DirectX 11 gaming performance: Frames per second: higher is better
750 Ti: 50.1
- R7 260X: 47.7
- Radeon HD 7790: 47.6
- 650 Ti 1GB: 42.0
- 750 Ti Overclocked to 1169MHz: 52.6
Tomb Raider (2013):
- 750 Ti: 65.9
- R7 260X: 59.8
- Radeon HD 7790: 60.4
- 650 Ti 1GB: 57.2
- 750 Ti Overclocked to 1169MHz: 68.7
Metro Last Light:
Settings used: SSAA Enabled, PhysX Disabled
- 750 Ti: 22
- R7 260X: 18.46
- Radeon HD 7790: 18.75
- 650 Ti 1GB: 16.43
- 750 Ti Overclocked to 1169MHz: 23
Batman: Arkham Origins:
Settings used: MSAA 4X, Geometry DX11 Enhanced, Dynamic Shadows DX11 Enhanced, D. O.F. DX11 Enhanced, PhysX Disabled
- 750 Ti: 59
- R7 260X: N/A
- Radeon HD 7790: N/A
- 650 Ti 1GB: 53
- 750 Ti Overclocked to 1169MHz: 61
DirectX 11 tessellation performance: Frames per second: higher is better
3DMark Fire Strike (normal)
- 750 Ti: 3845
- R7 260X: 3713
- Radeon HD 7790: 3664
- 650 Ti 1GB: 3018
- 750 Ti Overclocked to 1169MHz: 4017
Settings used: API: DirectX 11, Quality: Ultra, Tessellation: Extreme, AA X4
- 750 Ti: 23.8
- R7 260X: 19.7
- Radeon HD 7790: 19.7
- 650 Ti 1GB: 17.9
- 750 Ti Overclocked to 1169MHz: 24.4
- 750 Ti: 9557
- R7 260X: 9002
- Radeon HD 7790: 8889
- 650 Ti 1GB: 8173
- 750 Ti Overclocked to 1169MHz: 10047
At $150 the 750 Ti offers impressive bang for buck performance.
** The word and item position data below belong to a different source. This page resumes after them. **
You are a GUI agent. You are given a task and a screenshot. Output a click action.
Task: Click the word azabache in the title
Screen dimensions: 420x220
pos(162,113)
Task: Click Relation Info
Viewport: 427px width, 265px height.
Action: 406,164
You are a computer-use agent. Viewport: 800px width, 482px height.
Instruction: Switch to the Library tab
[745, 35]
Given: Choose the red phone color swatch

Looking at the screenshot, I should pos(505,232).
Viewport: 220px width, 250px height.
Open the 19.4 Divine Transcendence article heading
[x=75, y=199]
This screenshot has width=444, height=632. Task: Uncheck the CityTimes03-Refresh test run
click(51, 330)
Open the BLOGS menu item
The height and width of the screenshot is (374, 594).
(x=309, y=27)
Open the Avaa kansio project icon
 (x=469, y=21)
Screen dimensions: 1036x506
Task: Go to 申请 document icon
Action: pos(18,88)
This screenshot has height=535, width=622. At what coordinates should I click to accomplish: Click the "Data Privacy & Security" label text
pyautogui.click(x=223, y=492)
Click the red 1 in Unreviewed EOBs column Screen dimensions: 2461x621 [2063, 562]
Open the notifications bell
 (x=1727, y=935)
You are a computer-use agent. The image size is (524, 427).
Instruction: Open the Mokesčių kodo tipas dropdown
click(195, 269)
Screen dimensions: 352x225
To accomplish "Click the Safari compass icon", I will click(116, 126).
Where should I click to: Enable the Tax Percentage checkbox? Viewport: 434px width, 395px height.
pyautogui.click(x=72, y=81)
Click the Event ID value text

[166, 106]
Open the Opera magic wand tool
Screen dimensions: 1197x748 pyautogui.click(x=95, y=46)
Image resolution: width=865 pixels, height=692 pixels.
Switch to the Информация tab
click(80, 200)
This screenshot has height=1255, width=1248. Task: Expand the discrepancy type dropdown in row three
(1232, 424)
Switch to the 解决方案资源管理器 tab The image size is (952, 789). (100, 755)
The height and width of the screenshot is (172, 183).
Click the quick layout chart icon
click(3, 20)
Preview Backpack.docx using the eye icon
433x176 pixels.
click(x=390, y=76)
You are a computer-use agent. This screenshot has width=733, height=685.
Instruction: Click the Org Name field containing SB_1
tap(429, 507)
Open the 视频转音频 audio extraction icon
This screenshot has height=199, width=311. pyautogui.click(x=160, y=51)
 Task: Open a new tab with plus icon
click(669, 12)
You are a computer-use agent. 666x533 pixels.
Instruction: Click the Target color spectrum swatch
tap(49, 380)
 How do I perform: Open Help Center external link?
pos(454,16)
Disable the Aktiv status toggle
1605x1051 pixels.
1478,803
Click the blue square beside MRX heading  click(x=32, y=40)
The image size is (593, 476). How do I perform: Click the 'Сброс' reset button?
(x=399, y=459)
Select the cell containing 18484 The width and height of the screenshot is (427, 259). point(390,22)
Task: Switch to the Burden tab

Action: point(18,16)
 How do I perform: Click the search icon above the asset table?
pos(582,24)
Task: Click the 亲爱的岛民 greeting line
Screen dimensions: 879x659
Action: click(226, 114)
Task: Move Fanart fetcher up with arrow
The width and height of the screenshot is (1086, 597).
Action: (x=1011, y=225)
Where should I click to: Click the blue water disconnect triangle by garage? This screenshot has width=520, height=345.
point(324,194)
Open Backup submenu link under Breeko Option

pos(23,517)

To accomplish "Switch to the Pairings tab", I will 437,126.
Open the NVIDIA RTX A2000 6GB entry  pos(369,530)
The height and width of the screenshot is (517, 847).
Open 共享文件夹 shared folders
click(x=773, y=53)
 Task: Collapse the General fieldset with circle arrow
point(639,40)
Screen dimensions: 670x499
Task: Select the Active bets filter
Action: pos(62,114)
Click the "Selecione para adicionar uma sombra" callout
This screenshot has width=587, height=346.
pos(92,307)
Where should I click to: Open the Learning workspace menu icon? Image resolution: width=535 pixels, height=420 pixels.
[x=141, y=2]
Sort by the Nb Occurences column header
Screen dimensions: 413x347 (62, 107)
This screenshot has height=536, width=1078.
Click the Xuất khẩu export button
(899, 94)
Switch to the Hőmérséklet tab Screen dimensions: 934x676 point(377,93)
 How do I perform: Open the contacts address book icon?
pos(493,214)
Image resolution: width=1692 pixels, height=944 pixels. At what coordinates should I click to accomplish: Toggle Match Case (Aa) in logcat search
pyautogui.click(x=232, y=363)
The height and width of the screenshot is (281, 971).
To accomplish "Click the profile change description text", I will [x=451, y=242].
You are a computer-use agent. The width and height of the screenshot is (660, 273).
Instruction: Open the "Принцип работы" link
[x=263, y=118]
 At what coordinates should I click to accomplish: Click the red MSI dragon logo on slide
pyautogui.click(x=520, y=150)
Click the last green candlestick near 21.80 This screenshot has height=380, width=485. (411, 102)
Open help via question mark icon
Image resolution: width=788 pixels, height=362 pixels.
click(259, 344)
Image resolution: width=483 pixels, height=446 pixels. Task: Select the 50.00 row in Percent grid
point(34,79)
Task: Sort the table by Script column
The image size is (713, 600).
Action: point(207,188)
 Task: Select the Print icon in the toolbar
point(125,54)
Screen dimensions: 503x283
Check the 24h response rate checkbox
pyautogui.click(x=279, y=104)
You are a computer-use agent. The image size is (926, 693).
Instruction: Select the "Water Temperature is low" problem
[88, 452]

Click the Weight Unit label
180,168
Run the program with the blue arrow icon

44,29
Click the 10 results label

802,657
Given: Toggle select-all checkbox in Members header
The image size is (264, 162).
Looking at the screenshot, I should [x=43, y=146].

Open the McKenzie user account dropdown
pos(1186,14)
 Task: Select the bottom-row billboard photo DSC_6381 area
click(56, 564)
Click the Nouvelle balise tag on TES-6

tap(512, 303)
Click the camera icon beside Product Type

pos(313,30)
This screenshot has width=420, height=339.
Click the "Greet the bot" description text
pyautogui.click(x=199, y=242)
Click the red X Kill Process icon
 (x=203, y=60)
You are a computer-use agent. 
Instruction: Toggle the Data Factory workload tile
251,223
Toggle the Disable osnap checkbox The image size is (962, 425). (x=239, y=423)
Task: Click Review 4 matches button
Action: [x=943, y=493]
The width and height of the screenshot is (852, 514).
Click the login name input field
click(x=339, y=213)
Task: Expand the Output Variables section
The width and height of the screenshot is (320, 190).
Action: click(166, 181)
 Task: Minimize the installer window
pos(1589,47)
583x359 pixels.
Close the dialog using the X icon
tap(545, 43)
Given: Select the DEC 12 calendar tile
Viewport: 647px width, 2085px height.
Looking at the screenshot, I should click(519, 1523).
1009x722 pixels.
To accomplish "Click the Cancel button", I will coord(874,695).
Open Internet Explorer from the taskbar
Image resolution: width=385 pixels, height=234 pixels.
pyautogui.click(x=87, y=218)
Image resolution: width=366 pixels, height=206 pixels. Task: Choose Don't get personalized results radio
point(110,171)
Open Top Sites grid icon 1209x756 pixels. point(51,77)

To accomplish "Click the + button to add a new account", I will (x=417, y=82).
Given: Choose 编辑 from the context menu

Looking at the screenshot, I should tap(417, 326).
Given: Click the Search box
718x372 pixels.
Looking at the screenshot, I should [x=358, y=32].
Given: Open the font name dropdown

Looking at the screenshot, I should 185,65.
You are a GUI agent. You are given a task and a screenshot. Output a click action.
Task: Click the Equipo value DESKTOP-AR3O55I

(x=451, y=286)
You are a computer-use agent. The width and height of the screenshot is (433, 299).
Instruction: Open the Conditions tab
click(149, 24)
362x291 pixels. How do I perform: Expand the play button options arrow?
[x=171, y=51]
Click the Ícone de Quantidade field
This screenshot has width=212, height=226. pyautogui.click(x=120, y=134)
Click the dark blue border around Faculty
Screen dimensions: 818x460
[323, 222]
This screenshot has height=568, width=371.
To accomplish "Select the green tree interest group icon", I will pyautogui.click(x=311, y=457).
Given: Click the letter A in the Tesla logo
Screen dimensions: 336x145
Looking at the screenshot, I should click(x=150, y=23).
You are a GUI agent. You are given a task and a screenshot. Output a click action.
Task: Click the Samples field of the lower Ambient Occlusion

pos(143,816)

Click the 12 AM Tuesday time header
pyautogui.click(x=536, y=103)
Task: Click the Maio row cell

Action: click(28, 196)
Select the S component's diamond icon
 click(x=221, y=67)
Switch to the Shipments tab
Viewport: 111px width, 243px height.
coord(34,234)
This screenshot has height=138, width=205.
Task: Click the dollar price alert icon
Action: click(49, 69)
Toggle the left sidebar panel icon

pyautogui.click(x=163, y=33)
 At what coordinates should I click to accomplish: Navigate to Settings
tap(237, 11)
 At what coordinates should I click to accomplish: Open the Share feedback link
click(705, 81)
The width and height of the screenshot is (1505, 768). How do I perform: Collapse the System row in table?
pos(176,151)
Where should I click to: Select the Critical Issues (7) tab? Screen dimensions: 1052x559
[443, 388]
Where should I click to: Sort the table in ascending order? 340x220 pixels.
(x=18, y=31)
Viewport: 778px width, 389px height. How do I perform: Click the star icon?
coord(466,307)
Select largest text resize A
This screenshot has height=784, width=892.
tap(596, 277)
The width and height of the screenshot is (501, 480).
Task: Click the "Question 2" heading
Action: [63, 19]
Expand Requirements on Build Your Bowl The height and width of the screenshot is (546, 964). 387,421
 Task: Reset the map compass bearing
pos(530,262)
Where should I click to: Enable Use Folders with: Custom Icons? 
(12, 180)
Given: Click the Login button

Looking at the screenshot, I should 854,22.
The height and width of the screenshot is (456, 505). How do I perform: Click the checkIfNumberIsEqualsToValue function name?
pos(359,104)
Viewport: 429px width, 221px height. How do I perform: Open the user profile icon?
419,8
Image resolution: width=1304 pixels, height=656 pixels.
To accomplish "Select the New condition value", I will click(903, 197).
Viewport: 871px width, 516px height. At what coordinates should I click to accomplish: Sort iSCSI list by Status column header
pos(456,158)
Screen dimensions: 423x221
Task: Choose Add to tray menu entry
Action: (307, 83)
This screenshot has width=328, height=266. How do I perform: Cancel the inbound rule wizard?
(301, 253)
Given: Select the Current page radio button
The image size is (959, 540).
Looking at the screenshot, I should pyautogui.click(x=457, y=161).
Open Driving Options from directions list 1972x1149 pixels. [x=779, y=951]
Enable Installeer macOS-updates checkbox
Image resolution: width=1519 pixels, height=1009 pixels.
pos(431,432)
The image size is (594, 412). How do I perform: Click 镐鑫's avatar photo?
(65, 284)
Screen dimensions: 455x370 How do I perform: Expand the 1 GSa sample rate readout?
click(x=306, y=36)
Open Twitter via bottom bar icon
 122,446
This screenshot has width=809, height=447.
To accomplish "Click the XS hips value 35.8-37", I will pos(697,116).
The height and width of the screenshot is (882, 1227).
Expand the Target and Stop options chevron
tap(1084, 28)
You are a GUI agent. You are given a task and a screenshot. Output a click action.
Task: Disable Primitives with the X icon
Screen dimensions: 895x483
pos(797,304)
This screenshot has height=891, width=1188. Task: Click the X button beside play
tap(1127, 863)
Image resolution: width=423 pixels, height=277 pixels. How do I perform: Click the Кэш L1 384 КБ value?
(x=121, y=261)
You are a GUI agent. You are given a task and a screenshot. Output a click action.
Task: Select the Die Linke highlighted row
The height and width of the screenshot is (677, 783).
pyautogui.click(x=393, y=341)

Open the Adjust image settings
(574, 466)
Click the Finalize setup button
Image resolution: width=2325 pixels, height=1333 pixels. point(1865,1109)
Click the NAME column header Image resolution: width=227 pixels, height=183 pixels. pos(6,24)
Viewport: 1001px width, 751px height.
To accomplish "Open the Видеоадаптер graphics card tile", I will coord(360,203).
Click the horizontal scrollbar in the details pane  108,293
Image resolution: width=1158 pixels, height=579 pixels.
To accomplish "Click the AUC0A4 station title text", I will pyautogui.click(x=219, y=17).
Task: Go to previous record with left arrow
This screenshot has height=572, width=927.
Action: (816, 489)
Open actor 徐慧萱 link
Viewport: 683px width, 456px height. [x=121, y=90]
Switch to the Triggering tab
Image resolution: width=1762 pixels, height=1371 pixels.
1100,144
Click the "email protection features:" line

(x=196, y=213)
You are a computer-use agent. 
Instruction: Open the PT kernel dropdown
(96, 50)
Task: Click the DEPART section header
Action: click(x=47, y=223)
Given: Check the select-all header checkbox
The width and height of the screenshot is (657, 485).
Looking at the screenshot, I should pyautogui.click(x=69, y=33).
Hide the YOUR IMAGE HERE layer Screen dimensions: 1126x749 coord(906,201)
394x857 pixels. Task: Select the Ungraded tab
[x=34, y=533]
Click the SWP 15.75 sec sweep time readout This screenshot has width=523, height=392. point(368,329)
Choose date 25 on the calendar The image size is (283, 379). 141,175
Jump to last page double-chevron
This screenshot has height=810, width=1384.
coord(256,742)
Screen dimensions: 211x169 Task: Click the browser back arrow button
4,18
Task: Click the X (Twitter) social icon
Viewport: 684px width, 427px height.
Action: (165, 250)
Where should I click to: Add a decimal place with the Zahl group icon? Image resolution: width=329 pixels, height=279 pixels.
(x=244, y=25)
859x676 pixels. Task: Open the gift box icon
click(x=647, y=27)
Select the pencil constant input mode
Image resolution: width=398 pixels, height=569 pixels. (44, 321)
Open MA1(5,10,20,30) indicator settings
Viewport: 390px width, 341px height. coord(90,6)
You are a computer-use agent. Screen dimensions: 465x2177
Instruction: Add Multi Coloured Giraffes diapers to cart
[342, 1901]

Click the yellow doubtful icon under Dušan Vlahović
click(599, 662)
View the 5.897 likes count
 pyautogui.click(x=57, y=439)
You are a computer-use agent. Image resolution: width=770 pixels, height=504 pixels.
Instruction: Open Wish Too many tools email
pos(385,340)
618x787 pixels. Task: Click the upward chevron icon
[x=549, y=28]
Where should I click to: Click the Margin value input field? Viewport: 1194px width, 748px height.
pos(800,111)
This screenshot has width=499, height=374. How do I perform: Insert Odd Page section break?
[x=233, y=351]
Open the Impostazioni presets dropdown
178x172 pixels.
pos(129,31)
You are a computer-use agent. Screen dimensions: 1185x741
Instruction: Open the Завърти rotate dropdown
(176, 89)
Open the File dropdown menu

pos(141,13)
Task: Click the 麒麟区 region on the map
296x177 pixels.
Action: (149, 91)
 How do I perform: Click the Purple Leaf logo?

I saw the card effortlessly handle games at 1080p with high settings. Every game I used for benchmarking, except the punishing Metro: Last Light, naturally, ran at a silky smooth 50-60 FPS.
I’m really impressed by its miniscule power consumption, no additional power connectors required. I also appreciate the sleek 5.7″ single-slot design, which makes this card great for living room friendly small-form-factor PCs. That’s a wise design choice with the Steam Box revolution right around corner.
There’s not much to moan about with the 750 Ti, however, if you’re looking for a $150 video card that supports dual-GPU capabilities, keep looking. The 750 Ti doesn’t support SLI, so if you want a budget card that will let you add a second GPU down the line, I’d recommend a trip to AMD country for R7 260X.
Also, the R7 260X currently comes bundled with two games, and the 750 Ti does not, at least as of this writing. This is by no means a deal breaker, but getting to pick between Thief (coming out February 25th), Deus Ex: Human Revolution, Hitman Absolution, Dirt 3, and Sleeping Dogs is something to consider, especially if that lack of SLI support is bumming you out.